Since being proposed, Neural Radiance Fields (NeRF) have achieved great success in related tasks, mainly adopting the hierarchical volume sampling (HVS) strategy for volume rendering. However, the HVS of NeRF approximates distributions using piecewise constant functions, which provides a relatively rough estimation. Based on the observation that a well-trained weight function $w(t)$ and the $L_0$ distance between points and the surface have very high similarity, we propose $L_0$-Sampler by incorporating the $L_0$ model into $w(t)$ to guide the sampling process. Specifically, we propose to use piecewise exponential functions rather than piecewise constant functions for interpolation, which can not only approximate quasi-$L_0$ weight distributions along rays quite well but also can be easily implemented with few lines of code without additional computational burden. Stable performance improvements can be achieved by applying $L_0$-Sampler to NeRF and its related tasks like 3D reconstruction. Code is available at https://ustc3dv.github.io/L0-Sampler/ .
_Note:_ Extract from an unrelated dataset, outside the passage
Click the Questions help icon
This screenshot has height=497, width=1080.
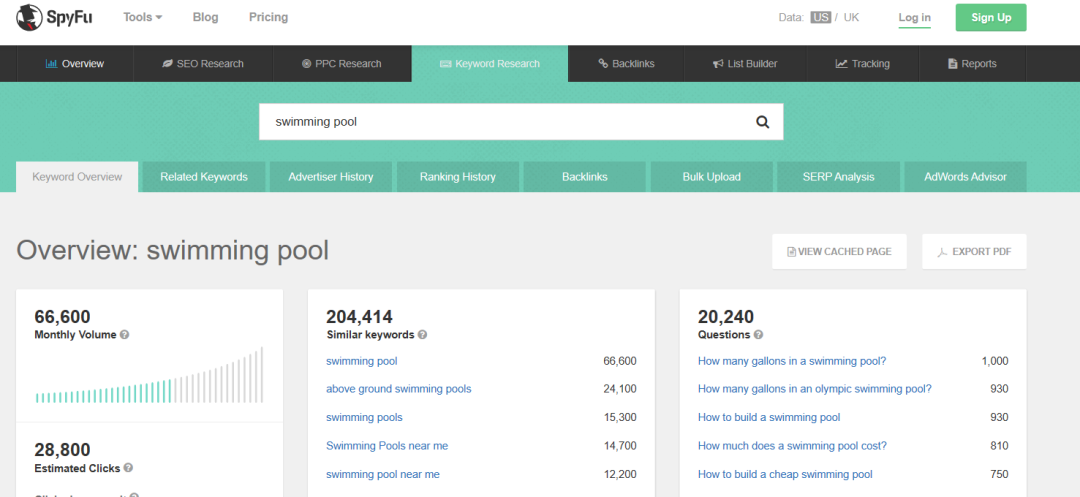[x=758, y=335]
翻译：自提出以来，神经辐射场（NeRF）在相关任务中取得了巨大成功，其体渲染主要采用分层体采样（HVS）策略。然而，NeRF的HVS采用分段常数函数近似分布，这仅能提供较为粗糙的估计。基于良训练权重函数 $w(t)$ 与点到表面间的 $L_0$ 距离具有高度相似性的观测，我们提出 $L_0$-Sampler，将 $L_0$ 模型融入 $w(t)$ 以引导采样过程。具体而言，我们提出使用分段指数函数而非分段常数函数进行插值，该方法不仅能良好地近似沿射线的准$L_0$ 权重分布，而且可通过少量代码轻松实现且不增加额外计算负担。将 $L_0$-Sampler 应用于NeRF及其相关任务（如三维重建），可获得稳定的性能提升。代码开源地址：https://ustc3dv.github.io/L0-Sampler/ 。